# asda baby event



## cuddles314

Hi all, 
was just wondering how many of you knew that Asda are currently holding a baby event, with loads of stuff really reduced. It's on until next Sunday.
I went yesterday and managed to get:-

* a tommee tippee closer to nature manual breast pump - £10 (usually £25)
*6 tommee tippee closer to nature bottles -£10 (usually £16)
* a Johnson's vanity box full of goodies - £10 (usually £25-30!)
*a light up musical piglet soft toy, and an eyore -£15 for 2 (usually £10 each)
* a box of 9 packs of pampers wipes - £7
* a box of 72 pampers new baby size 3 - £8

They also had a graco high chair for £25 which I'm gonna go back for, and stair gates for £15, huggies boxes of nappies and wipes, boxes of johnsons wipes....loads! lol 

It's well worth taking a look if you can, even just to stock up on essentials.
xxx


----------



## emma_27

Thanks for the tip :)


----------



## aurora32

Wow you picked up a lot of bargains there then, thanks for the tip might poke my head in some time this week and have a look got a bit to go but can always put it away it not like its goin to go out of date.


:hug:


----------



## Arcanegirl

I work in Asda so i knew :D

Also a post about it here https://www.babyandbump.com/shop-til-you-drop/54723-asda-baby-toddler-week.html


----------



## elm

I read about this before and totally forgot so thanks for posting!!! 

x


----------



## Hevz

Cuddles that Graco teatime high chair is fab....I bought one for my 10month old and he loves it....it's so light and easy to fold and store.

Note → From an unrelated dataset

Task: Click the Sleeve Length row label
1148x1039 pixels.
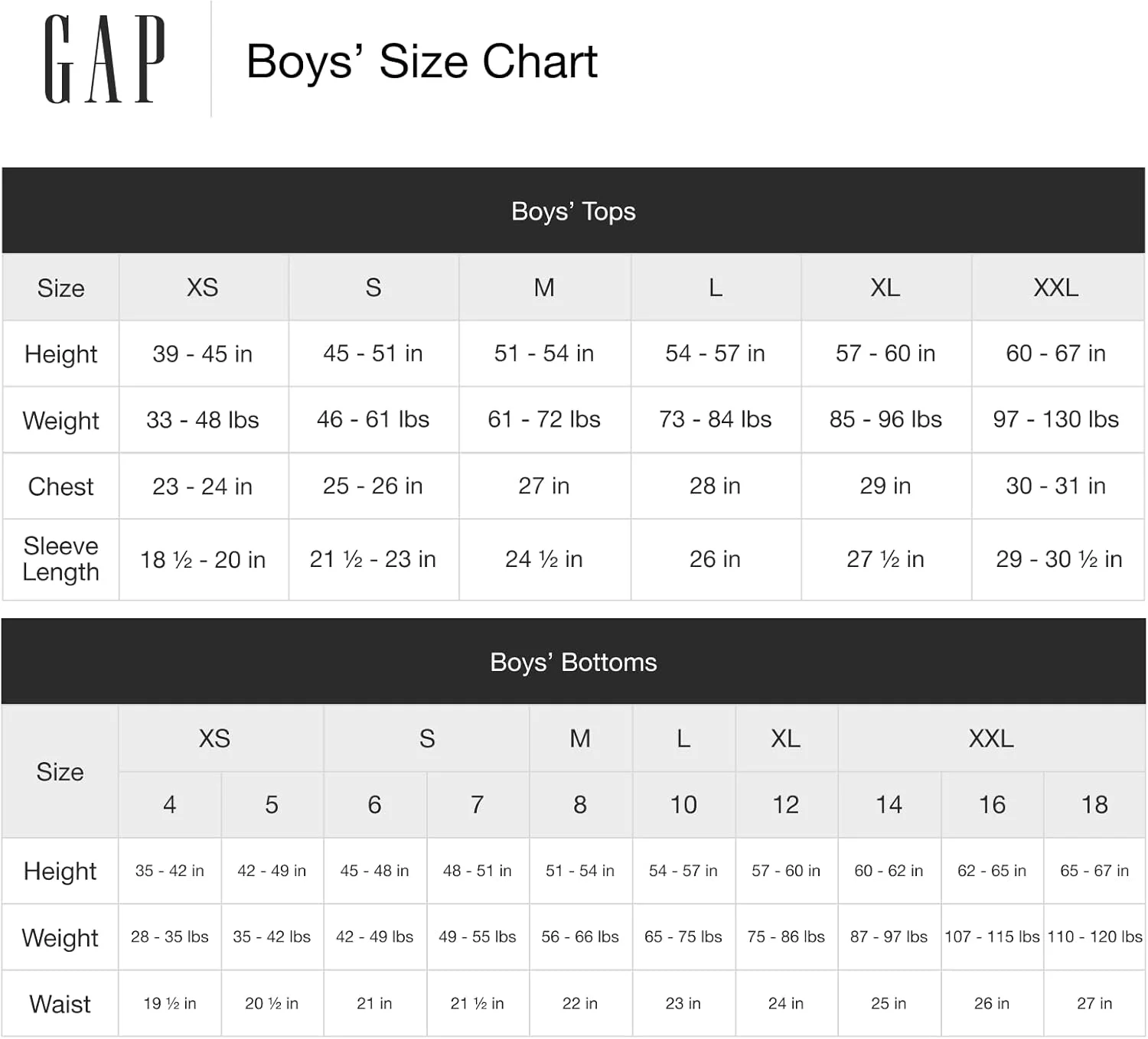Action: [61, 559]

The harness is much better than the one on my last highchair too....a bargain, I'd highly recommend it:happydance:


----------



## Neecee

Oooo, what's in the Johnson's box?


----------



## Hollys_Twinny

I bought the Tommee Tippee Nappy wrapper RRP £29.99 Now £9.99.....BARGAIN :)


----------



## PeanutBean

Neecee said:


> Oooo, what's in the Johnson's box?

I probably can't remember everything but assuming it's the same one as I have, shampoo, baby bath, baby lotion, baby oil, soap, wipes, cotton buds, probably some other stuff.... I got it on offer. Thought it'd be good not to have to think about those things at the start until I know I'm doing and it's in an ace box with all kinds of pockets and trays! That's got to be useful long after the stuff's gone!


----------



## Becky

my mum went on saturday and picked me up loads of bits some amazing bargains!

x


----------



## missjacey44

Always has to be offers when i have no money!!!! I might have to hint to my mum about this lol!


----------



## cuddles314

Neecee said:


> Oooo, what's in the Johnson's box?

You get a really sturdy vanity case, which has a bottle rack and a removable tray inside and it contains all the following,

Top to toe wash
Baby bath
Baby shampoo
Baby lotion
Baby oil
Baby powder
Cotton buds
Pack of wipes

Some are smaller sizes, but it's still well worth a tenner! 
xx


----------



## Hevz

cuddles314 said:


> Neecee said:
> 
> 
> Oooo, what's in the Johnson's box?
> 
> You get a really sturdy vanity case, which has a bottle rack and a removable tray inside and it contains all the following,
> 
> Top to toe wash
> Baby bath
> Baby shampoo
> Baby lotion
> Baby oil
> Baby powder
> Cotton buds
> Pack of wipes
> 
> Some are smaller sizes, but it's still well worth a tenner!
> xxClick to expand...

Yeah, I got one 6 years ago fron the Big W for £15...I still use the box now, it's been refilled about 7 times:rofl:

https://www.toysrus.co.uk/Product.a...uAZOfBrands/BruBathingChangingJohnsons/121452


----------



## Anna1982

I picked up the huggies! and wipes


----------



## Neecee

cuddles314 said:


> Neecee said:
> 
> 
> Oooo, what's in the Johnson's box?
> 
> You get a really sturdy vanity case, which has a bottle rack and a removable tray inside and it contains all the following,
> 
> Top to toe wash
> Baby bath
> Baby shampoo
> Baby lotion
> Baby oil
> Baby powder
> Cotton buds
> Pack of wipes
> 
> Some are smaller sizes, but it's still well worth a tenner!
> xxClick to expand...

Sounds good!


----------



## keldac

I went on Monday and bought loads of stuff to!

Tomme Tippee steriliser
Johnsons baby box
Lindam baby gate
Johnsons wipes x 2 boxes
Winnie the pooh cuddle towel (so cute couldn't help it!)


----------



## SpecialGift89

I bought my Tommee Tippee microwave steriliser for £10 was tempted to get the electric one which has been reduced to £25 everywhere else their normally £40! Bargains. x


----------



## LucyS

is electric one worth the extra


----------



## xLaurax

I've just been to asda again and everything is being reduced again...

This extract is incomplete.